1Institut für Umweltphysik und Fernerkundung, University of Bremen, Bremen, Germany
2Institut für Umweltphysik, University of Heidelberg, Heidelberg, Germany
3Laboratoire de Physique Moléculaire et Applications (LPMA), Université Pierre et Marie Curie, Paris, France
*now at: Jet Propulsion Laboratory (JPL), California Institute of Technology, Pasadena, USA
Abstract.
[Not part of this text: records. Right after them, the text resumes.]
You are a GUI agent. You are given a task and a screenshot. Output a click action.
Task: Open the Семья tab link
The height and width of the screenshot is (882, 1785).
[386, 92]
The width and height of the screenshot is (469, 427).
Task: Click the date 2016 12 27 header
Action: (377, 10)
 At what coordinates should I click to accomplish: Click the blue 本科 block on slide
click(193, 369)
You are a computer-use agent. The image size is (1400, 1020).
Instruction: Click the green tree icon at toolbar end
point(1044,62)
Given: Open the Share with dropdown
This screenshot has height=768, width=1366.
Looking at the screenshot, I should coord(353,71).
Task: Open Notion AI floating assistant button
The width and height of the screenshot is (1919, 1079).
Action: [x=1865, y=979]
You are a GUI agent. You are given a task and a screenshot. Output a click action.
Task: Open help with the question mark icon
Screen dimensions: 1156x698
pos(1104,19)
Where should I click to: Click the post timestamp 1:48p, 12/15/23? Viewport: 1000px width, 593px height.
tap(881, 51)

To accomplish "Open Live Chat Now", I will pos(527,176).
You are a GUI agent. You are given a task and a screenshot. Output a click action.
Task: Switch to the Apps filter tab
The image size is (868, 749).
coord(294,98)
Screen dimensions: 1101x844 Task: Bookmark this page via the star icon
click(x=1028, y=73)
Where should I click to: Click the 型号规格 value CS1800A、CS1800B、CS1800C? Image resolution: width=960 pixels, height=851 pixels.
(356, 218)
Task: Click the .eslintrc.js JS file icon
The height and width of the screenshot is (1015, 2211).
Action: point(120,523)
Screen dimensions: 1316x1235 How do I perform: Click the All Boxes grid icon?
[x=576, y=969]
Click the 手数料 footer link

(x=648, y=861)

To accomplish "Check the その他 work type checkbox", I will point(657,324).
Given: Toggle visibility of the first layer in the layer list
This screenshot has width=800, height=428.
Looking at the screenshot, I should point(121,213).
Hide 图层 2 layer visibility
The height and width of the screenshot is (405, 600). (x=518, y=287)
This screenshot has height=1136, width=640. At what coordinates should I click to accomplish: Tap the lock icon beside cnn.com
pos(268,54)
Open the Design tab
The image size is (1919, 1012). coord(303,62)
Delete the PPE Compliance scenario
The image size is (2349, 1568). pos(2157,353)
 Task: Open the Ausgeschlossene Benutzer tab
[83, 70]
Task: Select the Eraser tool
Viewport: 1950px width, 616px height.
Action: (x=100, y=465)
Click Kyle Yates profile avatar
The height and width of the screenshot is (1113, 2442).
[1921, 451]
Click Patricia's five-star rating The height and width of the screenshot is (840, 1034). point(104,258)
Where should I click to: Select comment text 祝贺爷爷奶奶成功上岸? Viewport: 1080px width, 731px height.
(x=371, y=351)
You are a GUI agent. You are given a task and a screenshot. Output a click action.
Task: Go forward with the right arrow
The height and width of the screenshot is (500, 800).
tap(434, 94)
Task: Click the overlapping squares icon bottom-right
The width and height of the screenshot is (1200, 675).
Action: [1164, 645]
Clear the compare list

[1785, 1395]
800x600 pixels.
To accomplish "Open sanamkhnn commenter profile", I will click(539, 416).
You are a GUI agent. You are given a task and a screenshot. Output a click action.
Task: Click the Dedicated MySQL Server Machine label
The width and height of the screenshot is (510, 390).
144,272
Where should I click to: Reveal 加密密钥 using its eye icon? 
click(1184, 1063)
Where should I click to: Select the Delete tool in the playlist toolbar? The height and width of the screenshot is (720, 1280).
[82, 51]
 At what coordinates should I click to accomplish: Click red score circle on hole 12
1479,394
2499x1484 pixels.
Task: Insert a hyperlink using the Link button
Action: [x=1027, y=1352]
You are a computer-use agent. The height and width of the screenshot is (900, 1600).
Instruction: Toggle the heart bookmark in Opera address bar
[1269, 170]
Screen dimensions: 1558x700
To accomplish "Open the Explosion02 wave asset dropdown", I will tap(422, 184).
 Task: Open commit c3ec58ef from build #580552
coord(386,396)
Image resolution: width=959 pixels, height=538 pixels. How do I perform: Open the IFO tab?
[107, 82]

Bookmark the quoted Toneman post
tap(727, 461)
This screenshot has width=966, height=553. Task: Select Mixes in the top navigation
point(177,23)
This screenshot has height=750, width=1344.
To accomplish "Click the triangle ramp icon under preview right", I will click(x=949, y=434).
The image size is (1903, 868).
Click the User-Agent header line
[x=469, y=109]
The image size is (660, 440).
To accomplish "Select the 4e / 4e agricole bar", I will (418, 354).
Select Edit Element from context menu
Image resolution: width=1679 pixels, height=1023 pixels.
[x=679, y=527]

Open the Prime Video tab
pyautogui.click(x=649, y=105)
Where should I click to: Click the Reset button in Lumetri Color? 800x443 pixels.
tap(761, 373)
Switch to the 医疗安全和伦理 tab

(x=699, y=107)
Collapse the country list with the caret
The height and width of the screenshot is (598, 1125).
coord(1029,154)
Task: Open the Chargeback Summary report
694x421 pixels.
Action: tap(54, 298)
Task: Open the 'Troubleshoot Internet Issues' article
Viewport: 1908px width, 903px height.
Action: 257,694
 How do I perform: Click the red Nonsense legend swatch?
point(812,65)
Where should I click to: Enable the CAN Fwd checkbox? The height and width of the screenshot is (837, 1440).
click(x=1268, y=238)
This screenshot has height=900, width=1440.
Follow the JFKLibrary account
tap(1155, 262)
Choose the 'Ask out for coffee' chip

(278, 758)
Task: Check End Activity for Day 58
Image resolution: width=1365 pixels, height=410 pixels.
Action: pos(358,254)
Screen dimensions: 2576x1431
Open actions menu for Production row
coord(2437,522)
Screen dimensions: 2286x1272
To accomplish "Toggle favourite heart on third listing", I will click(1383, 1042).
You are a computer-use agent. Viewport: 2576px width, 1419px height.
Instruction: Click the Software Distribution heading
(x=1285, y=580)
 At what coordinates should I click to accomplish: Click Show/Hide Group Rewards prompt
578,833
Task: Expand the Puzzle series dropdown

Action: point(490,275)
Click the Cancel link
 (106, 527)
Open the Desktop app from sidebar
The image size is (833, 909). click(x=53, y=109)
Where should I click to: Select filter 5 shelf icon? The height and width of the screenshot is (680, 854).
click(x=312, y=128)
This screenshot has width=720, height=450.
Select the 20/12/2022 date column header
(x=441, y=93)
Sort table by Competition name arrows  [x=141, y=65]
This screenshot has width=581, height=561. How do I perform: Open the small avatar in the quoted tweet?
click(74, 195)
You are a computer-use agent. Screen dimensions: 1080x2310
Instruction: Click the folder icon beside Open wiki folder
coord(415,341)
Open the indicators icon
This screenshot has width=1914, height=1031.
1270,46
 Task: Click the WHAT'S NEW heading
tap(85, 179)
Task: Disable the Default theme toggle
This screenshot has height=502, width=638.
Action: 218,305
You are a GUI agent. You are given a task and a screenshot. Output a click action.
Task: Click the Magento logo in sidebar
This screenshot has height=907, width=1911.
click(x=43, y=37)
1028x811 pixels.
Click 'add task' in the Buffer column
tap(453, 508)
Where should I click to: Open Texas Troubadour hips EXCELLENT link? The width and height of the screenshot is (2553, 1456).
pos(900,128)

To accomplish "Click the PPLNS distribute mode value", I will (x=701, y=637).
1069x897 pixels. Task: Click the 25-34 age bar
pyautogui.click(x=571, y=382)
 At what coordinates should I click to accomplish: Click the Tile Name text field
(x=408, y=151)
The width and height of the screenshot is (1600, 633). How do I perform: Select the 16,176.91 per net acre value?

Within the framework of the ENVISAT/-SCIAMACHY satellite validation, solar irradiance spectra are absolutely measured at moderate resolution in the UV/visible spectral range (in the UV from 316.7–418 nm and the visible from 400–652 nm at a full width half maximum resolution of 0.55 nm and 1.48 nm, respectively) from aboard the azimuth-controlled LPMA/DOAS balloon gondola at around 32 km balloon float altitude. After accounting for the atmospheric extinction due to Rayleigh scattering and gaseous absorption (O3, and NO2), the measured solar spectra are compared with previous observations. Our solar irradiance is +1.6% larger than the re-calibrated Kurucz et al. (1984) solar spectrum (Fontenla et al., 1999, called MODTRAN 3.5) in the visible spectral range (435–650 nm), +1.5% larger in the (370–415 nm) wavelength interval, but −4% smaller in the UV spectral range (316.7–370 nm), when the Kurucz spectrum is convolved to the spectral resolution of our instrument. The same comparison with the SOLSPEC solar spectrum (Thuillier et al., 1997, 1998a, b) confirms the somewhat larger solar irradiance (+1.7%) measured by the balloon instrument from 435–500 nm, but not from 500–650 nm, where the SOLSPEC is −1.3% lower than MODTRAN 3.5. Comparison of the SCIAMACHY solar spectrum from channels 1 to 4 (– re-calibrated by the University of Bremen –) with MODTRAN 3.5 indicates an agreement of +0.2% in the visible spectral range (435–585 nm). With this calibration, the SCIAMACHY solar spectrum is congruent with the balloon observations (−1%) in the 316.7–370 nm wavelength range, but both are up to −5%/−3% smaller than MODTRAN 3.5 and SOLSPEC, respectively. In agreement with findings of Skupin et al. (2002) our study emphasizes that the present ESA SCIAMACHY level 1 calibration is systematically +15% larger in the considered wavelength intervals when compared to all available other solar irradiance measurements.